Exercise requirements:
Restate word for word the span that opens with the line containing "get in touch (845, 1008)" and closes with the final line of the data; give only those lines.
*****
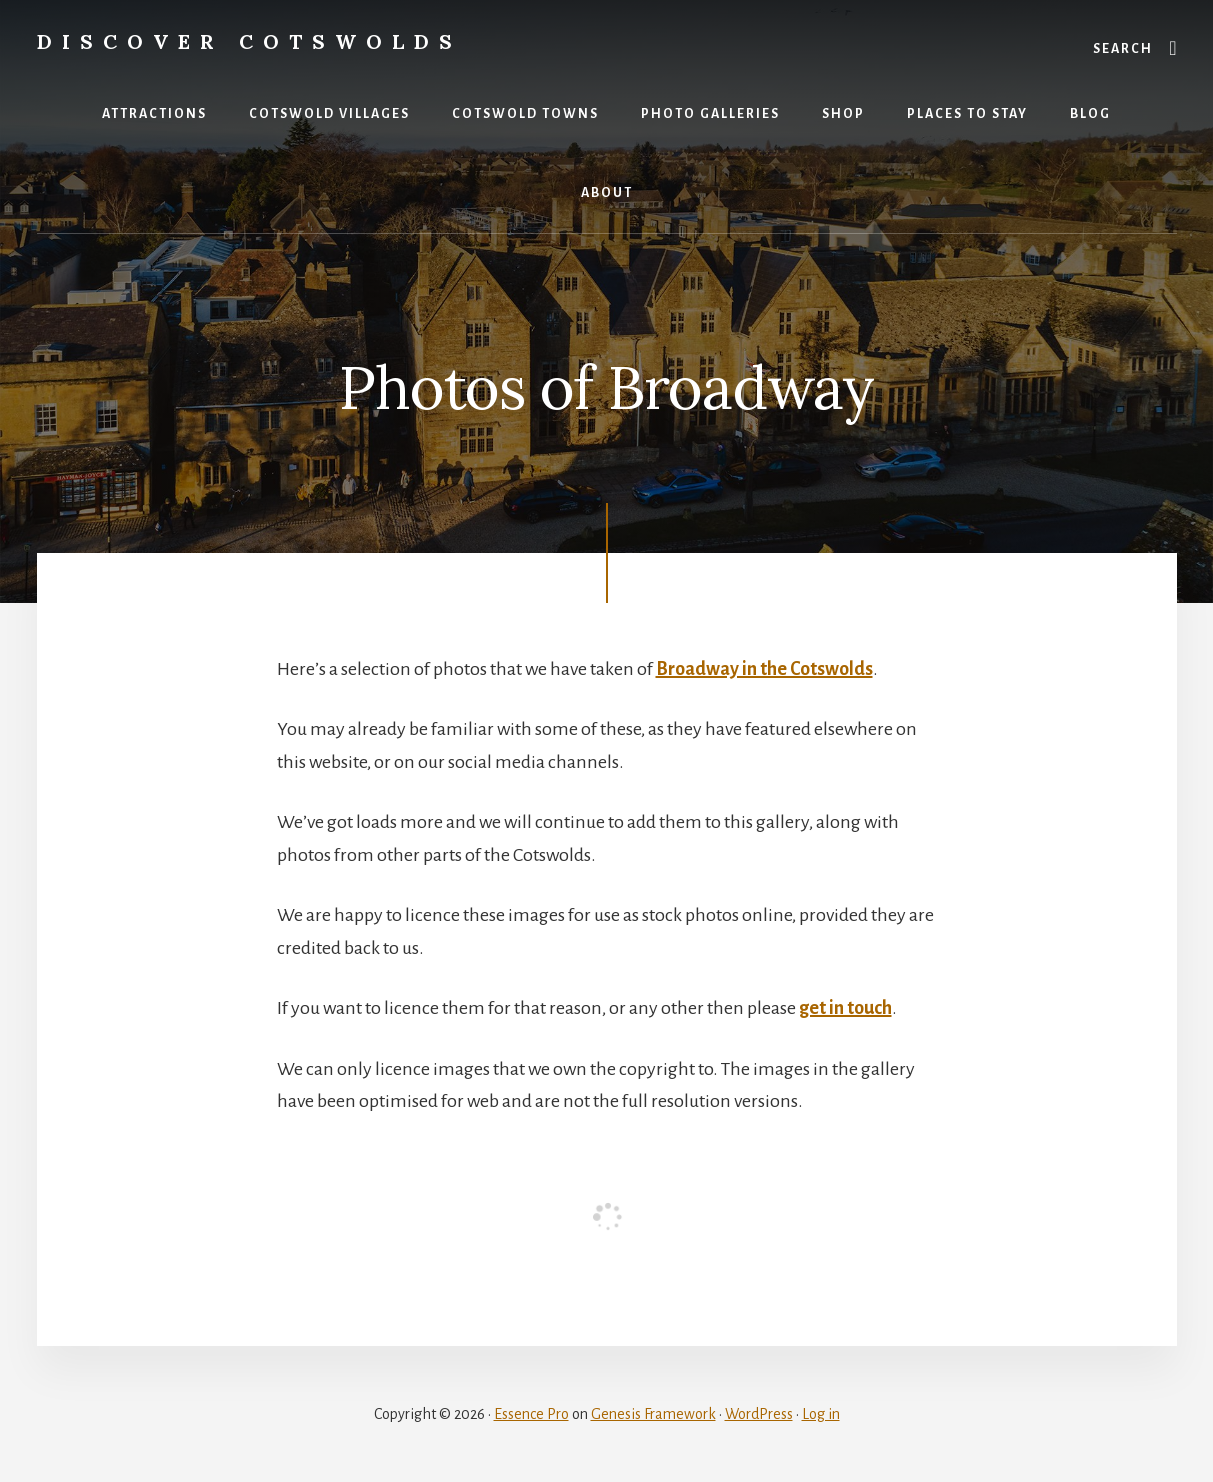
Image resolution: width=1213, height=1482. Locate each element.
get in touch (845, 1008)
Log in (821, 1414)
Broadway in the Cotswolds (764, 669)
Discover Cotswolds (249, 41)
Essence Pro (531, 1414)
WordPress (759, 1414)
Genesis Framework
*****
Exercise answer:
get in touch (845, 1008)
Log in (821, 1414)
Broadway in the Cotswolds (764, 669)
Discover Cotswolds (249, 41)
Essence Pro (531, 1414)
WordPress (759, 1414)
Genesis Framework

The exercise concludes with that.